# 8 pigeons need homes.



## prophecy (Jul 10, 2008)

I have 8 pigeons in need of homes.Birds are all free,we just want them to have a good new home.Our health is not the best.Mates are listed together-will NOT seporate mated pairs.Pick up prefferred(but will consider shipping them)

*1 feral blue bar and his mate a black hen(who is missing half her 1 wing )

*1 feral cock and 1 pouter hen

* 1 racing homer cock,1 racing homer hen(she is blind-and can only be a pet -not in a loft.If you are picking up I will give you the cage for them)

*2 blue check juviniles-we think are both hens.(willing to seporate these 2 birds only)

I am located in Central,PA.If anyone is interested in taking any of the pairs,please let me know.If you are adopting them,picking up and would like to take the cage with you,that is fine. Will consider shipping the birds as well.

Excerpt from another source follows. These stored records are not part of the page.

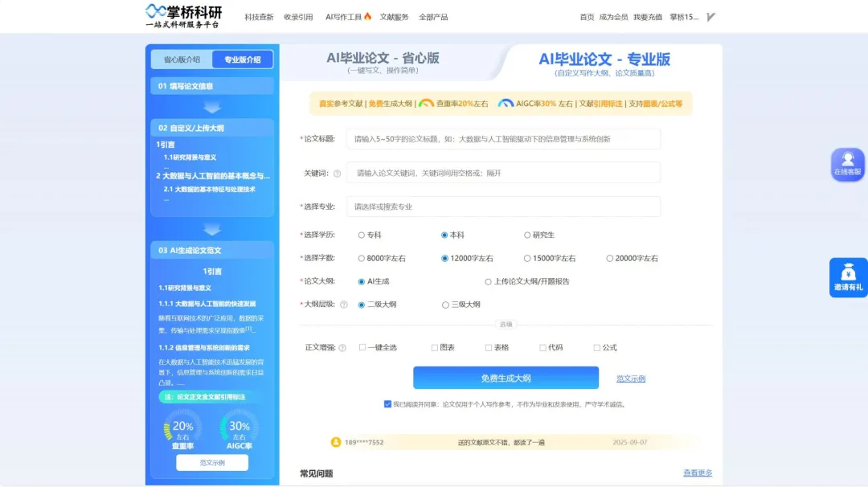Choose the 15000字左右 word count option

527,259
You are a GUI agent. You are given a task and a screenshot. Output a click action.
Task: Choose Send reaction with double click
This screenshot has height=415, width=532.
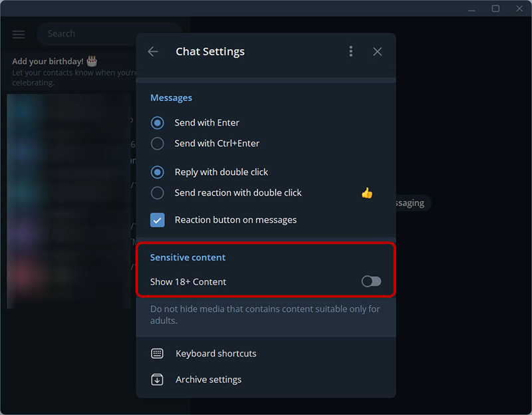click(x=158, y=193)
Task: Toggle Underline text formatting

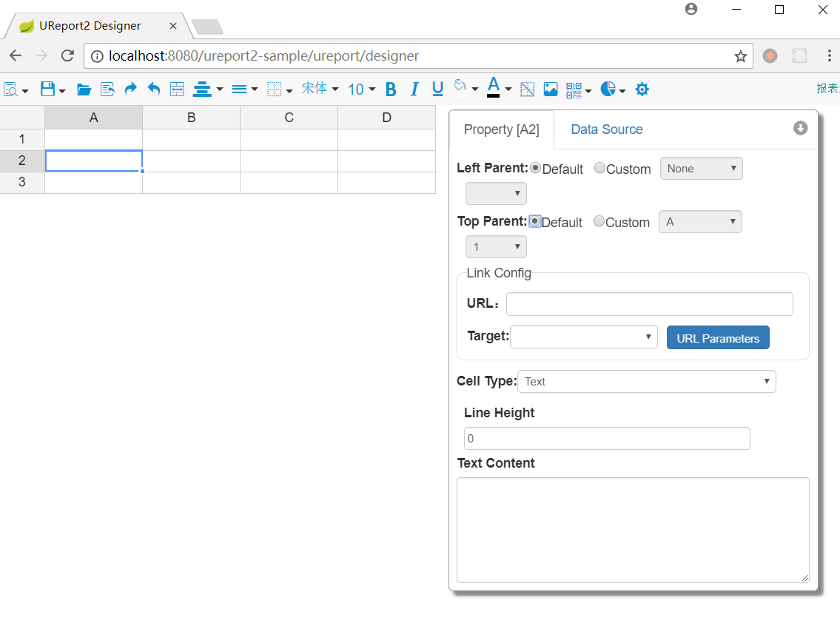Action: 437,90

Please call me @814-944-3652 and ask for Steph


----------



## AnnaM (Jun 4, 2010)

Is one of the two juveniles young enough to be re-homed, so that I can let it fly outside? Also, would you ship her to Texas?
Can you please give me some information on how to find her a mate, as
I would like to keep a homing pigeon mating pair as pets.

Thanks, 
Anna M


----------



## kristikaye (Jun 23, 2010)

*looking for mate for my male*

Hi. I am inquiring about the 2 young hens that you're looking to place in good homes. My male lost his mate today, who died of unknown causes. She was a tumbler that was blind in one eye. He's a regular feral pigeon that fell out of the nest as a baby and then was raised by us. He's approximately 6 or 7 yrs old. 

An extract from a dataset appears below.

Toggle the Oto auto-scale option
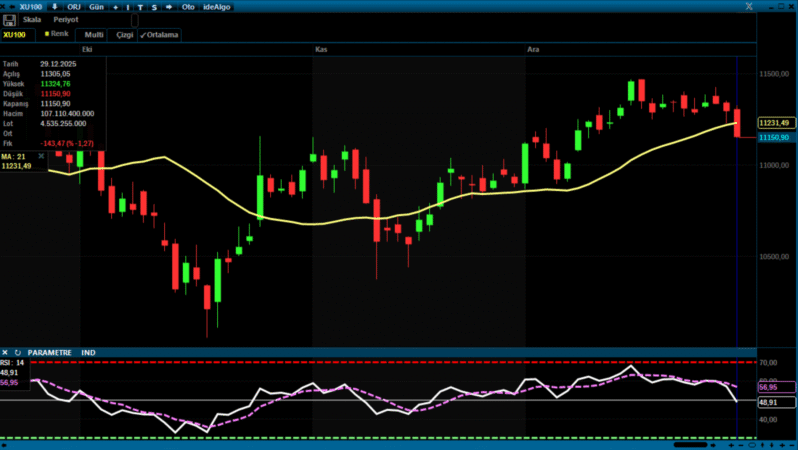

We are considering another mate for him; but aren't sure how it would work out if we forced him with a female that we pick. He lived for about 5 yrs in a friend's pigeon aviary (of about 80 birds) and picked this hen himself. He had a tendency to be rough with her when strangers would come around the enclosure. We're just not sure what we should do, frankly. I hate the thought of him being lonely; but would hate to pair him with a bird & then have to separate them. What are your thoughts on forcing two together like that as I've never done it before.

Thanks.
Kristi


----------



## AnnaM (Jun 4, 2010)

By the time I found out you replied (which was today) we had already found somewhere else to get pigeons from, and i assumed you weren't going to reply to this thread. Sorry  
Unfortunately I'm still in high school, so i don't get to make the decision on how many pigeons I keep. We have four, and my mom is not willing to keep any others. Again, sorry, and I hope someone else will give them a good home :]


----------